Third, risk scores can be characterized with respect to calibration, which refers to how well observed outcome event rates agree with event rates predicted by the risk score. For example, if a risk score predicted that individuals with a specific risk score would experience an event rate of 10%, how well does the observed event rate agree with this prediction? This is a critically important issue, since clinical decision-making is often based on predicted event rates. While calibration can be assessed using a range of statistical tests, such as the Hosmer-Lemeshow statistic, often the simplest and most transparent approach is simply to present the observed event rates within risk strata defined by expected event rates (Fig. 2). This graphical presentation provides an overall evaluation of calibration and also points to specific contexts where calibration may be poor. For example, a risk score may consistently overestimate event rates in high-risk individuals, which is an important consideration if this expected risk information were to be used to help determine whether a patient should be offered surgery.
Assessment of calibration. Calibration refers to how well the rates of observed outcome events agree with the rates of predicted events by a risk score. Fig. 2 presents the rates of observed (red columns) and predicted (blue columns) outcome events for two different hypothetical risk scores. Each risk score categorizes patients into one of three risk strata with differing expected risks. The red columns indicate that both risk scores perform reasonably well with respect to separating individuals with differing observed rates of outcome events. Nonetheless, when comparing the rates of expected vs observed outcome events, Risk Score A has better calibration such that the rates of observed and expected events were generally similar. By comparison, Risk Score B has poorer calibration with considerable overprediction of event rates in Strata 1 and 2. The graph was plotted using the R Statistical Language Version 3.2.1 (Vienna, Austria)

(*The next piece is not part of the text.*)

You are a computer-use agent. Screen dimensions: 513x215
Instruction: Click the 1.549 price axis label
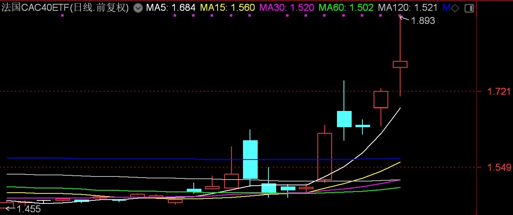click(x=499, y=168)
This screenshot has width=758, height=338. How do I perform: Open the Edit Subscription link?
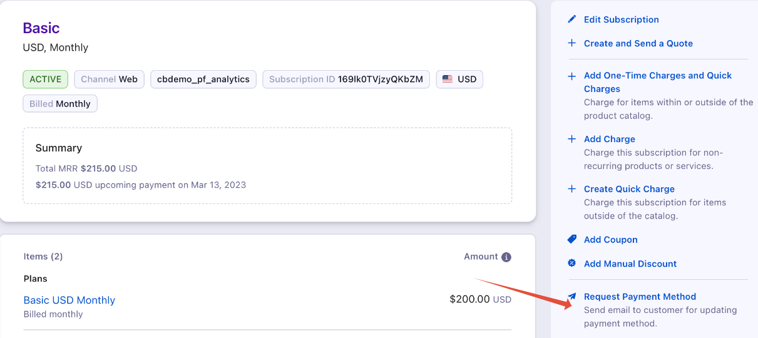pos(621,19)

Fourth, validation of risk scores is needed to determine whether a risk score has stable prognostic accuracy across different patient samples. In general, the most optimistic estimate of prognostic accuracy is seen within the original cohort in which a risk score was derived. Even within the original study, more conservative estimates of prognostic performance can be obtained using internal validation techniques such as data splitting or bootstrap resampling.26 Nonetheless, all risk scores should ideally undergo external validation in new populations external to the one in which it was developed. Calibration can certainly worsen when a risk score undergoes external validation. There are many potential reasons for this degradation in performance, including differences in population characteristics that are not accounted for by the risk score, temporal changes in overall outcomes (e.g., improvements in surgical outcomes over time), or differing methods for ascertaining outcomes. For example, many older predictive indices for estimating perioperative cardiac risk were derived in settings where postoperative MI was detected using creatine kinase MB assays,35 whereas contemporary clinical practice typically relies on more sensitive troponin assays.9 Thus, in all likelihood, the predicted MI rates in the original studies systematically underestimate rates observed in contemporary practice. Understanding the extent of this degradation in calibration is a critical reason why risk scores should undergo external validation before their widespread uptake into clinical practice.

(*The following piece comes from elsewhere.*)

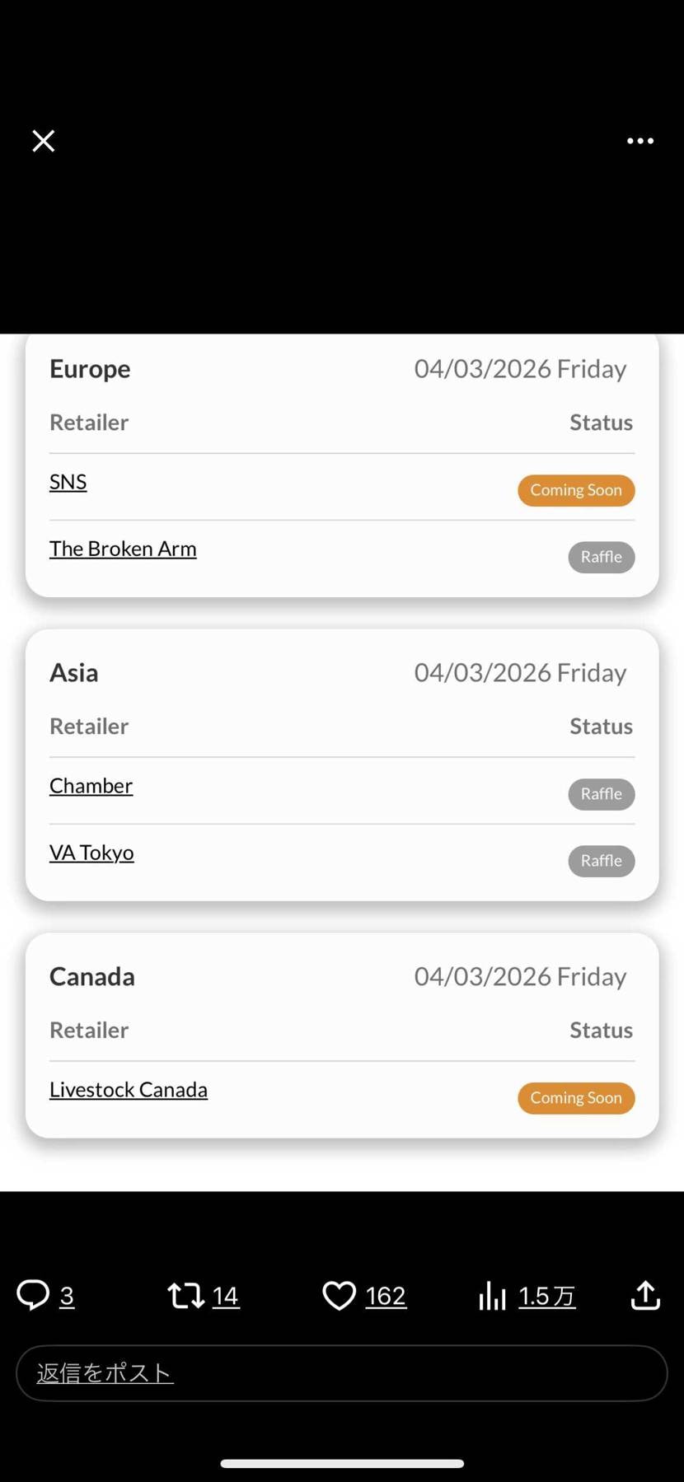Screen dimensions: 684x1482
Task: Tap the reply speech bubble icon
Action: pyautogui.click(x=34, y=1295)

Other characteristics needed in a good risk score
Aside from prognostic accuracy, what other characteristics are needed in a good preoperative risk score? Importantly, it should be simple and straightforward to implement into clinical practice.13 Stated otherwise, a very accurate but complex risk score that requires computing weights and probabilities will likely be simply an academic exercise as opposed to a useful additional tool for the busy clinician. It is notable that the Revised Cardiac Risk Index (RCRI), one of the most commonly used preoperative cardiac risk indices, has only six components that are allocated one point each in a very simple weighting scheme.35 While the RCRI does have moderate predictive accuracy,35,36 its simplicity is arguably the major reason for its widespread uptake into clinical practice. A development that might allow for easier uptake of more complex risk estimation methods into clinical practice is the web-based risk calculator. A key example is the series of American College of Surgeons risk calculators (http://riskcalculator.facs.org). This web-based software implements a series of complex risk models to predict a range of major postoperative complications in a simple user-friendly interface. Software users must first input 22 readily available patient and surgery characteristics onto a web-based form. The software then executes the underlying complex calculations in the background37 and ultimately feeds the user a report with estimated probabilities for a range of complications.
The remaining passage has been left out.